→ **Exercise requirements**:
Reproduce all of the data below, line for line and without any changes.

→ **Input for this task**:
########

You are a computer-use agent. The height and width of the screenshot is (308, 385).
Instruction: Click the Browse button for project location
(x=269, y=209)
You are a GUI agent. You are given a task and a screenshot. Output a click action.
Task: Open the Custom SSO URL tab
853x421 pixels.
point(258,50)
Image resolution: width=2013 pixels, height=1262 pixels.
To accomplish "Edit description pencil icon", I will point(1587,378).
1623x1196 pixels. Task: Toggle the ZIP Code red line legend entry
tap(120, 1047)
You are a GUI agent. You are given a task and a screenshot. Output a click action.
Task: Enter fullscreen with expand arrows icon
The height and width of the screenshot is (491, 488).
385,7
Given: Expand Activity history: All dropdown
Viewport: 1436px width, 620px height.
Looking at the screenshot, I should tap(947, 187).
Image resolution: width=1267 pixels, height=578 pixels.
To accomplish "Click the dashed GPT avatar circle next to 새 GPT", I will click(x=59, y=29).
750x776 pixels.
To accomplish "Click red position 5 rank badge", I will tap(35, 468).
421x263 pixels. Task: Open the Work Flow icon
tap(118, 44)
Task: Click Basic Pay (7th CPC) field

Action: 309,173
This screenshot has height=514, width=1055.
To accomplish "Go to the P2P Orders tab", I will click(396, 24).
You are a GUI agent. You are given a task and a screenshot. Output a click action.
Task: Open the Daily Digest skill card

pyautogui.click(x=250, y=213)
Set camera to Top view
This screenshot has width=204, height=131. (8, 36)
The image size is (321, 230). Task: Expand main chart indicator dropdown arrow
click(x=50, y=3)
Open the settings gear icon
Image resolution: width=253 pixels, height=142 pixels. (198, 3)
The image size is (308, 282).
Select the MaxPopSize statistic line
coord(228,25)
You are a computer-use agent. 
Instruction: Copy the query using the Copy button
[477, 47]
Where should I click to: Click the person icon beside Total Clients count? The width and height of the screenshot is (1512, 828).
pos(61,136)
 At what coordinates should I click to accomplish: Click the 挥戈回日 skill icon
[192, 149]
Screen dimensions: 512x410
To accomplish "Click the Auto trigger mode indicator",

########

→ **Written answer**:
You are a computer-use agent. The height and width of the screenshot is (308, 385).
Instruction: Click the Browse button for project location
(x=269, y=209)
You are a GUI agent. You are given a task and a screenshot. Output a click action.
Task: Open the Custom SSO URL tab
853x421 pixels.
point(258,50)
Image resolution: width=2013 pixels, height=1262 pixels.
To accomplish "Edit description pencil icon", I will point(1587,378).
1623x1196 pixels. Task: Toggle the ZIP Code red line legend entry
tap(120, 1047)
You are a GUI agent. You are given a task and a screenshot. Output a click action.
Task: Enter fullscreen with expand arrows icon
The height and width of the screenshot is (491, 488).
385,7
Given: Expand Activity history: All dropdown
Viewport: 1436px width, 620px height.
Looking at the screenshot, I should tap(947, 187).
Image resolution: width=1267 pixels, height=578 pixels.
To accomplish "Click the dashed GPT avatar circle next to 새 GPT", I will click(x=59, y=29).
750x776 pixels.
To accomplish "Click red position 5 rank badge", I will tap(35, 468).
421x263 pixels. Task: Open the Work Flow icon
tap(118, 44)
Task: Click Basic Pay (7th CPC) field

Action: 309,173
This screenshot has height=514, width=1055.
To accomplish "Go to the P2P Orders tab", I will click(396, 24).
You are a GUI agent. You are given a task and a screenshot. Output a click action.
Task: Open the Daily Digest skill card

pyautogui.click(x=250, y=213)
Set camera to Top view
This screenshot has width=204, height=131. (8, 36)
The image size is (321, 230). Task: Expand main chart indicator dropdown arrow
click(x=50, y=3)
Open the settings gear icon
Image resolution: width=253 pixels, height=142 pixels. (198, 3)
The image size is (308, 282).
Select the MaxPopSize statistic line
coord(228,25)
You are a computer-use agent. 
Instruction: Copy the query using the Copy button
[477, 47]
Where should I click to: Click the person icon beside Total Clients count? The width and height of the screenshot is (1512, 828).
pos(61,136)
 At what coordinates should I click to accomplish: Click the 挥戈回日 skill icon
[192, 149]
Screen dimensions: 512x410
To accomplish "Click the Auto trigger mode indicator",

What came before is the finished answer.